_Job_
Retype the lines of the records without any change, starting at the line containing "679x657 pixels. How" and ending at the line containing "pos(520,606)", with both of those lines included.

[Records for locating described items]
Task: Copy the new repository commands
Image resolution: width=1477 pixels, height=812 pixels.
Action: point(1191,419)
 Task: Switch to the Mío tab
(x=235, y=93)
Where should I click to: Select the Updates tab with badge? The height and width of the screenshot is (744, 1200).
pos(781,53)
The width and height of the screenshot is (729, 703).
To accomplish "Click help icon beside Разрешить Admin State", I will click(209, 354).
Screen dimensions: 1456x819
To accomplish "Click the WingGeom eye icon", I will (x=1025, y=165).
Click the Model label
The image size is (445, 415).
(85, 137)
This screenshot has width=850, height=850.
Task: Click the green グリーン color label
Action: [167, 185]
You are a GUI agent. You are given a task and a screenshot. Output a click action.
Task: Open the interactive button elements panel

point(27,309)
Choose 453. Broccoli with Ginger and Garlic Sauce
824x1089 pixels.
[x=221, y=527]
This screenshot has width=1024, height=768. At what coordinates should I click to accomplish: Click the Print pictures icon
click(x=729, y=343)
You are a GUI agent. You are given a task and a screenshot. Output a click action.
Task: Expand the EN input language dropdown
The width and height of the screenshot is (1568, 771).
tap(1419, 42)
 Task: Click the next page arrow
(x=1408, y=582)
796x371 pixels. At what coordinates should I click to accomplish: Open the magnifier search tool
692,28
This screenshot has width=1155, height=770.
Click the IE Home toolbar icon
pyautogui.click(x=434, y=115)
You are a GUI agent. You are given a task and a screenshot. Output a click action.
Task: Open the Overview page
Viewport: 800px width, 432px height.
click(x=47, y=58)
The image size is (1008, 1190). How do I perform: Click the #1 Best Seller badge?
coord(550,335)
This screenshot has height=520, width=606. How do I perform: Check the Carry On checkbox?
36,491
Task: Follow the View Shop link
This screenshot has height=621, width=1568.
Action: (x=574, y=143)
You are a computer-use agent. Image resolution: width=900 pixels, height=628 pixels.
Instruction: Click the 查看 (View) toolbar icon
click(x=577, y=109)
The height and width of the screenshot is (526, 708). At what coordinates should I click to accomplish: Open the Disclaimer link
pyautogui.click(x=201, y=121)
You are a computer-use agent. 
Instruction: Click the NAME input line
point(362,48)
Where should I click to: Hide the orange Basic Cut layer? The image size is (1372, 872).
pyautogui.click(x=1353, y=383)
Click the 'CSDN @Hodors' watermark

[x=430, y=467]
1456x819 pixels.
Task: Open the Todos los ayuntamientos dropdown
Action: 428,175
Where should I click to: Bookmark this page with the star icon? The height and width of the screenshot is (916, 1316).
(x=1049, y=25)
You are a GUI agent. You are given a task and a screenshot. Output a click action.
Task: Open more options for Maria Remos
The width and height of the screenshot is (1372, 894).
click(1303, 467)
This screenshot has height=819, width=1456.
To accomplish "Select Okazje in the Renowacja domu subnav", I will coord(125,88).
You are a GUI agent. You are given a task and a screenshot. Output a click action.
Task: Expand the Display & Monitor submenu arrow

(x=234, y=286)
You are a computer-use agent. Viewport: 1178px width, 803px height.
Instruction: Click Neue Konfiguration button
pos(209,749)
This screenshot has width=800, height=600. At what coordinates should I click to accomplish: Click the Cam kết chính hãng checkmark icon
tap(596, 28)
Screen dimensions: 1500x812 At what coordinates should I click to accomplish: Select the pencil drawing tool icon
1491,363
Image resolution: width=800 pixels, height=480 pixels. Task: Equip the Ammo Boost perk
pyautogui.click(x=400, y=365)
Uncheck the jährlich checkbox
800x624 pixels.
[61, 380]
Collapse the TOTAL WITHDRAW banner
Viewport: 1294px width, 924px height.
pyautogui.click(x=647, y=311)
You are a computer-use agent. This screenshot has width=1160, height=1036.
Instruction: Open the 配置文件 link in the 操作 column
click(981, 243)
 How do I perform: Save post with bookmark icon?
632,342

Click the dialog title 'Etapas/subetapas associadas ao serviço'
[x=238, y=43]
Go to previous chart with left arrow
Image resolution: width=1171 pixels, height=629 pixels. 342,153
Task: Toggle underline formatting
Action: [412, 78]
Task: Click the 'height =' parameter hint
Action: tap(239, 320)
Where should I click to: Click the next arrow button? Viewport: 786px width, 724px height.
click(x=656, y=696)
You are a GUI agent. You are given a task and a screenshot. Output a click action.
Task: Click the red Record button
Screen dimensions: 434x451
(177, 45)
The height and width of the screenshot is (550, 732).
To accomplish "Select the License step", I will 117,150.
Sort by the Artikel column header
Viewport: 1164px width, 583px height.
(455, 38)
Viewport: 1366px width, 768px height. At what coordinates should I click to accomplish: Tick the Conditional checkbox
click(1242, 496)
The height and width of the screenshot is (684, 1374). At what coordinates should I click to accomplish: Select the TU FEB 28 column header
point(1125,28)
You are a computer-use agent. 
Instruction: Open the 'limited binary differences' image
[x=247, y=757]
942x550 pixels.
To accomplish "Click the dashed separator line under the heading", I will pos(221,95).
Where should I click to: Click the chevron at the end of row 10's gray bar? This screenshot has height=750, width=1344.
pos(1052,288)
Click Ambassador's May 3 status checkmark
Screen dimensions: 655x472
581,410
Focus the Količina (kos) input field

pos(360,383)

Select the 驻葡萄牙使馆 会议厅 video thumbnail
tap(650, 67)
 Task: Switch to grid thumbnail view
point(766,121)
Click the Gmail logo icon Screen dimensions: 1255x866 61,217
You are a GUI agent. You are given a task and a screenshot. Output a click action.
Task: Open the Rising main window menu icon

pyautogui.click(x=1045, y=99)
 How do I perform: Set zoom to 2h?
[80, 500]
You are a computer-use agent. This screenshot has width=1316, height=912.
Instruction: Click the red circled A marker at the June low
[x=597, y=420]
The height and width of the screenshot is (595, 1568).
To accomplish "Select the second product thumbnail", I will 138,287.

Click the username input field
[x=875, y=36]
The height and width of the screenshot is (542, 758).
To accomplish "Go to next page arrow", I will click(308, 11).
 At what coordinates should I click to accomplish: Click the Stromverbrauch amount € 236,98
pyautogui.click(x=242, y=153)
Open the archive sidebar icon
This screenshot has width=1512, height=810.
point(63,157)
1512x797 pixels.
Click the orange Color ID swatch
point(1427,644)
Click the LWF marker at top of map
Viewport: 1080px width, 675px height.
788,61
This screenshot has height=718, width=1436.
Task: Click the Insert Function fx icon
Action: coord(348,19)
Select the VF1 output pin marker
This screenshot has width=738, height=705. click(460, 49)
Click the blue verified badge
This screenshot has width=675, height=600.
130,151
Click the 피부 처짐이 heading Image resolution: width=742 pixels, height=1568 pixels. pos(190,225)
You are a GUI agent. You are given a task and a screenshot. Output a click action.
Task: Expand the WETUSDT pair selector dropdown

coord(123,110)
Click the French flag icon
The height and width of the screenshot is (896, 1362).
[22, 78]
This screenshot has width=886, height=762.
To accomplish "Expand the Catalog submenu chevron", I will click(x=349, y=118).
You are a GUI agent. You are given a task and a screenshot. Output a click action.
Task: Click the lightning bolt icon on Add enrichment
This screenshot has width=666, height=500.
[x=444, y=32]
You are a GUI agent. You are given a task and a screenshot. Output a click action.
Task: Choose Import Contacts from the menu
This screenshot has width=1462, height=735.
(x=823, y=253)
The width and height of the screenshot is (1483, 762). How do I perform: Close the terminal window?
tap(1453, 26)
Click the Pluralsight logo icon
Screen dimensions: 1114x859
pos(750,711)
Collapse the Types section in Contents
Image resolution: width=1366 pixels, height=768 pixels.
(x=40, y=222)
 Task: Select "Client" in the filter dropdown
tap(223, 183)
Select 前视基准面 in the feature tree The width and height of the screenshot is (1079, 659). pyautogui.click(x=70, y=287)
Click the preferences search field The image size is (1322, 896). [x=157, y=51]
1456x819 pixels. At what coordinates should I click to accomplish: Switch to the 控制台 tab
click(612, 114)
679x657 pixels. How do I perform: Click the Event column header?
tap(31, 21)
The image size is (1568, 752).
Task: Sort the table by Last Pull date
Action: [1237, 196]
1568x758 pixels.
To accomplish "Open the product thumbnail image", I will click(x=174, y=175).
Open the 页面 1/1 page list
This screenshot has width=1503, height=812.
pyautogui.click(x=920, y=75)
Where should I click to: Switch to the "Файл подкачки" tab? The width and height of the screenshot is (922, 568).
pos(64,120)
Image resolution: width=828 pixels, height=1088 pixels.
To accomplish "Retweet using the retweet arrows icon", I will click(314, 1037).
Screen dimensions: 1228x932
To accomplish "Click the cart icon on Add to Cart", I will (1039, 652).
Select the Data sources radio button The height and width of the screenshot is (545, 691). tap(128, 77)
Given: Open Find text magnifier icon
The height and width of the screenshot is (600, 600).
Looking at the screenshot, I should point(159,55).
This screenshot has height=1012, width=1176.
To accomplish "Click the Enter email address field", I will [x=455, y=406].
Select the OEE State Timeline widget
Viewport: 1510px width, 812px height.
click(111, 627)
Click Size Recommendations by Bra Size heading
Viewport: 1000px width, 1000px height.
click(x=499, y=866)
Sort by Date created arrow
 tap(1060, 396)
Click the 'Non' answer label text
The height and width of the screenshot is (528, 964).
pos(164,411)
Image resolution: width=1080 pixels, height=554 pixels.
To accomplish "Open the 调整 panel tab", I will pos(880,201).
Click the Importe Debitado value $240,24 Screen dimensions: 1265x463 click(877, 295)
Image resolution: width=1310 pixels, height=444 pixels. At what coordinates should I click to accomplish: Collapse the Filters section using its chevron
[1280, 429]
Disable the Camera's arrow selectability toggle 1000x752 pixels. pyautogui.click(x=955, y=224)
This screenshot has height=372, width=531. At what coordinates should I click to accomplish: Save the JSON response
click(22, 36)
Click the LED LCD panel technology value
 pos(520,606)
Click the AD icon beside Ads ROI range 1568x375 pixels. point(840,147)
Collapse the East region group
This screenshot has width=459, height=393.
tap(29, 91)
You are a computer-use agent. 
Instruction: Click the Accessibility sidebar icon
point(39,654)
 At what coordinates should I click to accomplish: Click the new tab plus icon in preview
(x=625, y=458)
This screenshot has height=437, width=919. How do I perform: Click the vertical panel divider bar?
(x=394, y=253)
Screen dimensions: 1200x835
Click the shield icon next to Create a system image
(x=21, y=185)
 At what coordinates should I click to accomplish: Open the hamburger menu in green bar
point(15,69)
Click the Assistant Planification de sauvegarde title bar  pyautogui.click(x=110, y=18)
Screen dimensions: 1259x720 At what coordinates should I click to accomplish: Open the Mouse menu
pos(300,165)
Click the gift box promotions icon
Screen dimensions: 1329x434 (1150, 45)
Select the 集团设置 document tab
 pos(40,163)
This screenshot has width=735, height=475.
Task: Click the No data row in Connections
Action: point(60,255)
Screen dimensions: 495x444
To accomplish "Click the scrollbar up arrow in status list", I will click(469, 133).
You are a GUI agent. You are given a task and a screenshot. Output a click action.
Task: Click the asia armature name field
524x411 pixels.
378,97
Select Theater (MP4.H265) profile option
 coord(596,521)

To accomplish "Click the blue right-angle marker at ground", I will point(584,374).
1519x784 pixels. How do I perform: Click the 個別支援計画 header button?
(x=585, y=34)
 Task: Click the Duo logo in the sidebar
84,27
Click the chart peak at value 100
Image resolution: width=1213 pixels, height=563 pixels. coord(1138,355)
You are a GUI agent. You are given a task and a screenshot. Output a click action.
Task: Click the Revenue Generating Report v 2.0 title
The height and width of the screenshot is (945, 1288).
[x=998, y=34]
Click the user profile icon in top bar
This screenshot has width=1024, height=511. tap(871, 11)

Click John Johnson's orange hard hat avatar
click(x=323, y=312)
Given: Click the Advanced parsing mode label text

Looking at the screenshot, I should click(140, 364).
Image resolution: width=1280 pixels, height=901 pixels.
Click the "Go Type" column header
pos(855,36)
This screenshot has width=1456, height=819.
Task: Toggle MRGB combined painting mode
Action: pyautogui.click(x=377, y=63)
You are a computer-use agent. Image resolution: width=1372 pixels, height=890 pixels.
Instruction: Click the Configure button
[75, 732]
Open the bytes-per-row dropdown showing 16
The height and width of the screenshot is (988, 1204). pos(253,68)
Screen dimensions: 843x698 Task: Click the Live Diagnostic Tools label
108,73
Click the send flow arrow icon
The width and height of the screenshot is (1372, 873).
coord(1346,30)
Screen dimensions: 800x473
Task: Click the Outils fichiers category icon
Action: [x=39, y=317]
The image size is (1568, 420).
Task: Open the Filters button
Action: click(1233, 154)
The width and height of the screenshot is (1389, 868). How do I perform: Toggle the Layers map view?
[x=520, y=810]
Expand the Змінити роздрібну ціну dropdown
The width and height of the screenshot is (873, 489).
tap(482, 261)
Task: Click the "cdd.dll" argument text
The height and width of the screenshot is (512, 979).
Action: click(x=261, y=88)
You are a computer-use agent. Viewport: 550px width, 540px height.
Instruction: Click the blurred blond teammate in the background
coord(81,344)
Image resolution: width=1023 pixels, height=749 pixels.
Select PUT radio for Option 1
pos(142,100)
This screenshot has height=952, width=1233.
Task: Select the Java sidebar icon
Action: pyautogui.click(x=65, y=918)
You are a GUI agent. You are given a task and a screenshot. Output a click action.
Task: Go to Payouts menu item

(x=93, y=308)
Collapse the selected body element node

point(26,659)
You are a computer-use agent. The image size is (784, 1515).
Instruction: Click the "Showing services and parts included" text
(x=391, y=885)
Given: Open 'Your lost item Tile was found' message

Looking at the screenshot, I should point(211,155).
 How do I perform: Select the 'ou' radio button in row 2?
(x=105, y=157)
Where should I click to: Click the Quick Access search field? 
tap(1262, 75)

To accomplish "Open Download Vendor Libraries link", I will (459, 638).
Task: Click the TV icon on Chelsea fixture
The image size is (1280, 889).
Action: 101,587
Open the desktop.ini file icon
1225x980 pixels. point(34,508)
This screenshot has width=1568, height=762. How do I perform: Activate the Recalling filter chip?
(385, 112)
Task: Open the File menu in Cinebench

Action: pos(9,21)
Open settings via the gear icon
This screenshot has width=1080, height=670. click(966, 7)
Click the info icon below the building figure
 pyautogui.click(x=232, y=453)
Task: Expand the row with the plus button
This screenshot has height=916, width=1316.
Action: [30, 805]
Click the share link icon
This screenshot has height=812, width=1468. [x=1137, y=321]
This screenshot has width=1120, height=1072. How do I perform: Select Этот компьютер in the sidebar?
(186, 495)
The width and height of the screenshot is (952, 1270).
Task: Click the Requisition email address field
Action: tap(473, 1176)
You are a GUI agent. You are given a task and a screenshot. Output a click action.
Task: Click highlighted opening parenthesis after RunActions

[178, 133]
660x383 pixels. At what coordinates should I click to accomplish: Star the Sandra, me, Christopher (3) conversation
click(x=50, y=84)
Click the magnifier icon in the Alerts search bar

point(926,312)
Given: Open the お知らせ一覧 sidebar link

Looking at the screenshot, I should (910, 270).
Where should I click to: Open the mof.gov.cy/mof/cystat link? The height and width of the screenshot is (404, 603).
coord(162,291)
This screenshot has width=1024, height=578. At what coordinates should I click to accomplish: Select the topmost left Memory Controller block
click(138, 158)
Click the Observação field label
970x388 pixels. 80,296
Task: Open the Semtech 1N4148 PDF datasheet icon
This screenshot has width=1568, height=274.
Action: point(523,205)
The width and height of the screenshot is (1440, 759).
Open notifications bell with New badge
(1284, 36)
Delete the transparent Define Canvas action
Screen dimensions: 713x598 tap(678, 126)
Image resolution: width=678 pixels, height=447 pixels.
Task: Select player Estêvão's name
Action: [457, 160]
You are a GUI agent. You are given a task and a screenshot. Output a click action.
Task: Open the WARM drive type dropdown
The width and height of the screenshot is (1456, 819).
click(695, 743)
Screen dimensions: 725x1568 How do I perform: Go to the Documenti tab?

_Output for this exercise_
679x657 pixels. How do I perform: Click the Event column header?
tap(31, 21)
The image size is (1568, 752).
Task: Sort the table by Last Pull date
Action: [1237, 196]
1568x758 pixels.
To accomplish "Open the product thumbnail image", I will click(x=174, y=175).
Open the 页面 1/1 page list
This screenshot has width=1503, height=812.
pyautogui.click(x=920, y=75)
Where should I click to: Switch to the "Файл подкачки" tab? The width and height of the screenshot is (922, 568).
pos(64,120)
Image resolution: width=828 pixels, height=1088 pixels.
To accomplish "Retweet using the retweet arrows icon", I will click(314, 1037).
Screen dimensions: 1228x932
To accomplish "Click the cart icon on Add to Cart", I will (1039, 652).
Select the Data sources radio button The height and width of the screenshot is (545, 691). tap(128, 77)
Given: Open Find text magnifier icon
The height and width of the screenshot is (600, 600).
Looking at the screenshot, I should point(159,55).
This screenshot has height=1012, width=1176.
To accomplish "Click the Enter email address field", I will [x=455, y=406].
Select the OEE State Timeline widget
Viewport: 1510px width, 812px height.
click(111, 627)
Click Size Recommendations by Bra Size heading
Viewport: 1000px width, 1000px height.
click(x=499, y=866)
Sort by Date created arrow
 tap(1060, 396)
Click the 'Non' answer label text
The height and width of the screenshot is (528, 964).
pos(164,411)
Image resolution: width=1080 pixels, height=554 pixels.
To accomplish "Open the 调整 panel tab", I will pos(880,201).
Click the Importe Debitado value $240,24 Screen dimensions: 1265x463 click(877, 295)
Image resolution: width=1310 pixels, height=444 pixels. At what coordinates should I click to accomplish: Collapse the Filters section using its chevron
[1280, 429]
Disable the Camera's arrow selectability toggle 1000x752 pixels. pyautogui.click(x=955, y=224)
This screenshot has height=372, width=531. At what coordinates should I click to accomplish: Save the JSON response
click(22, 36)
Click the LED LCD panel technology value
 pos(520,606)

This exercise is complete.